After the 15th General Assembly Prgomet and newly elected party president Karamarko have not managed to establish good relationship, have not even spoken at all, which culminated on 27 February 2015, in Progmet's resignation from the position of the HDZ vice president as well as from the party membership.

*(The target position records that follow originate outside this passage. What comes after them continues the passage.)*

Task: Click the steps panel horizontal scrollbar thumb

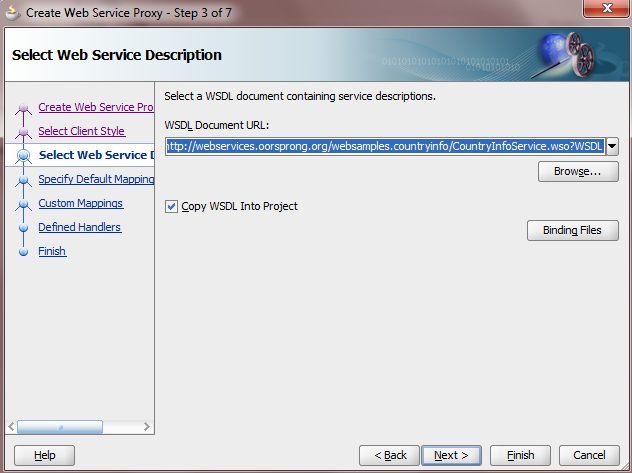Action: tap(59, 427)
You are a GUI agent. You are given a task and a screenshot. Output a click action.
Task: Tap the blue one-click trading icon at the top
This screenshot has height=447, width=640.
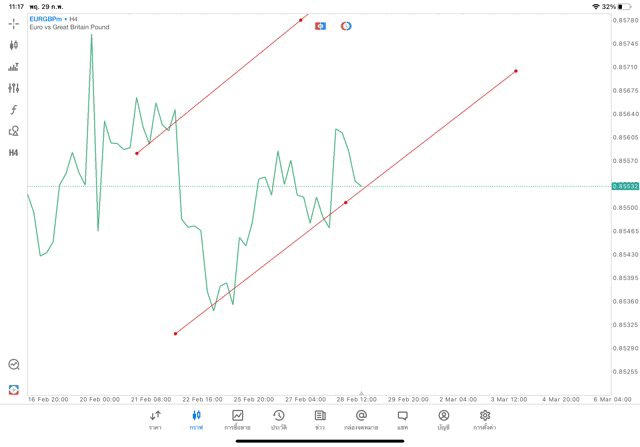[x=320, y=25]
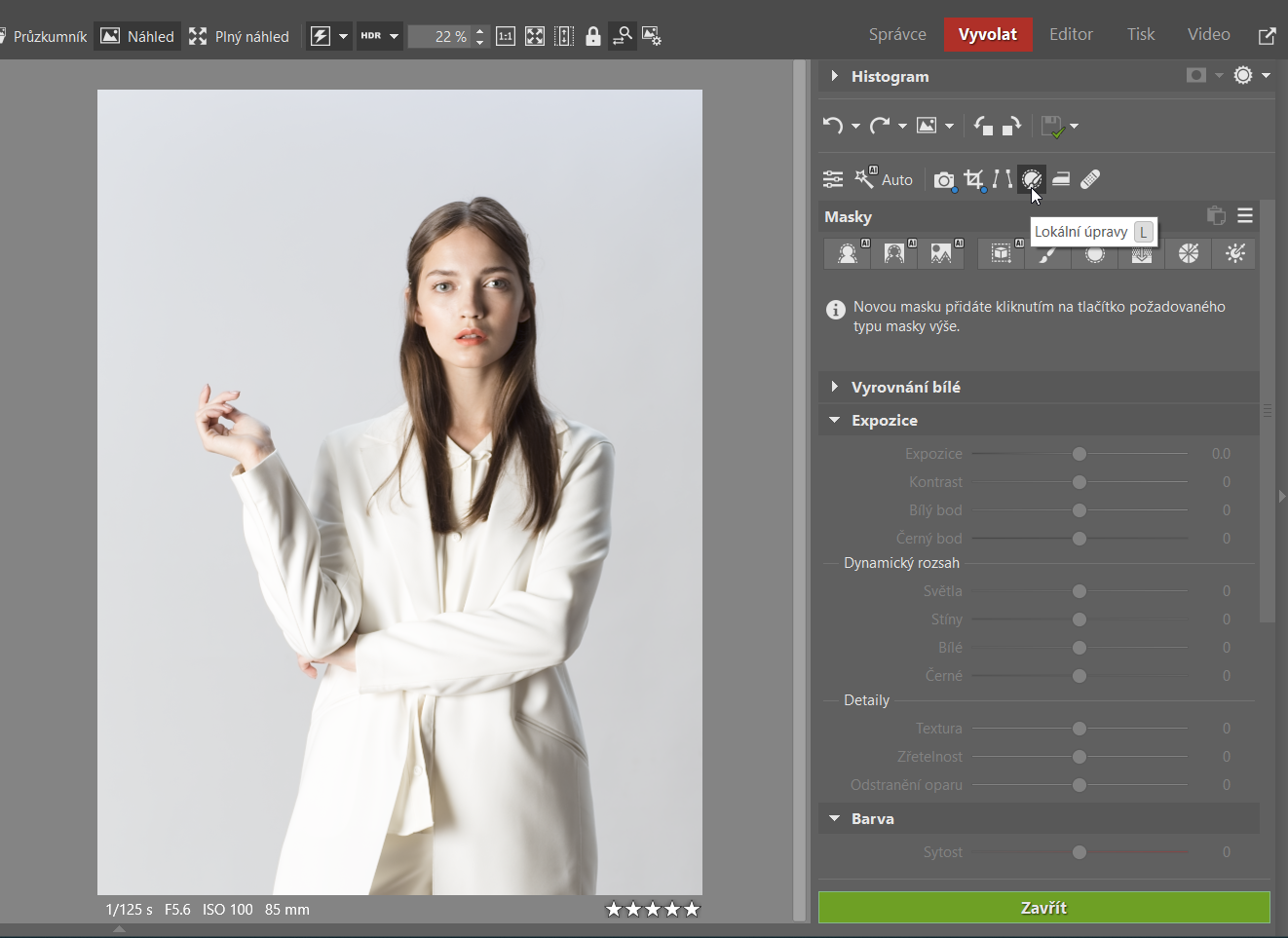Image resolution: width=1288 pixels, height=938 pixels.
Task: Add an AI subject mask
Action: pyautogui.click(x=848, y=253)
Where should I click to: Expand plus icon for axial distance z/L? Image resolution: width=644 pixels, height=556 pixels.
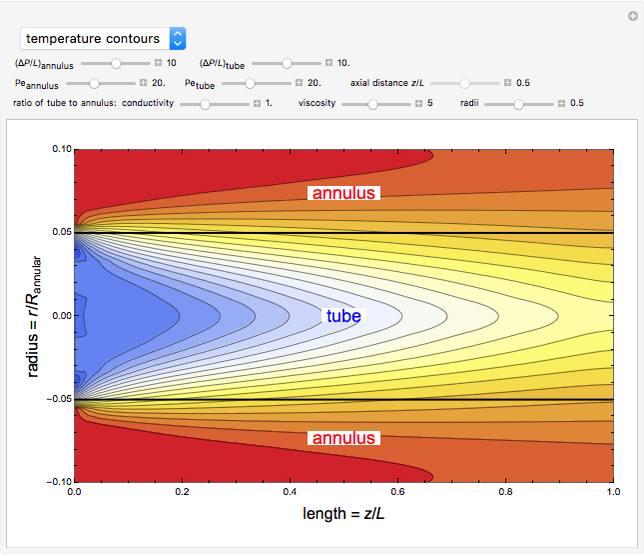pyautogui.click(x=507, y=83)
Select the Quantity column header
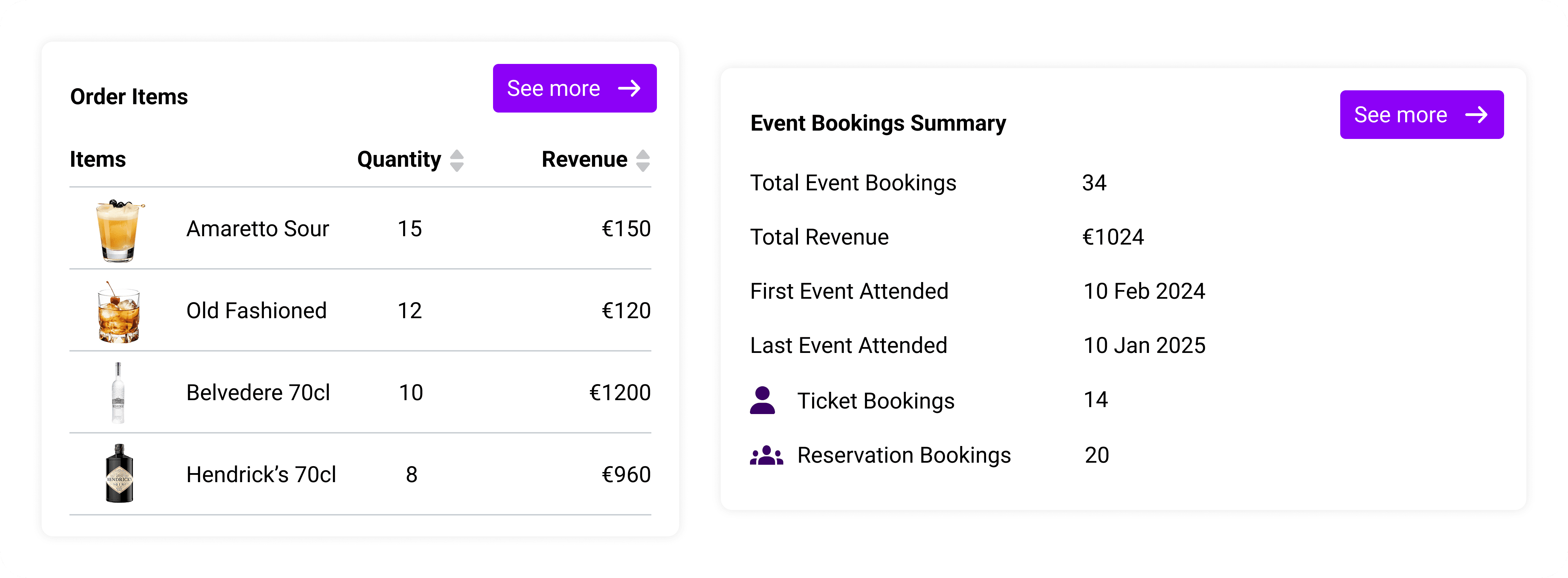The height and width of the screenshot is (578, 1568). pos(399,159)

In September 2015 he joined the Bridge of Independent Lists (MOST). He was elected to the Croatian Parliament from the Bridge of Independent Lists list on 2015 parliamentary elections with more than 20,000 preferential votes. On 11 November 2015 he was expelled from the party for holding private talks with Prime Minister Zoran Milanović without the knowledge of other members of the party's leadership. On 22 November 2015 he announced the formation of a new political party called Croatian Dialogue Initiative (Hrvatska inicijativa za dijalog, abbreviated as HRID, the Croatian word for islet).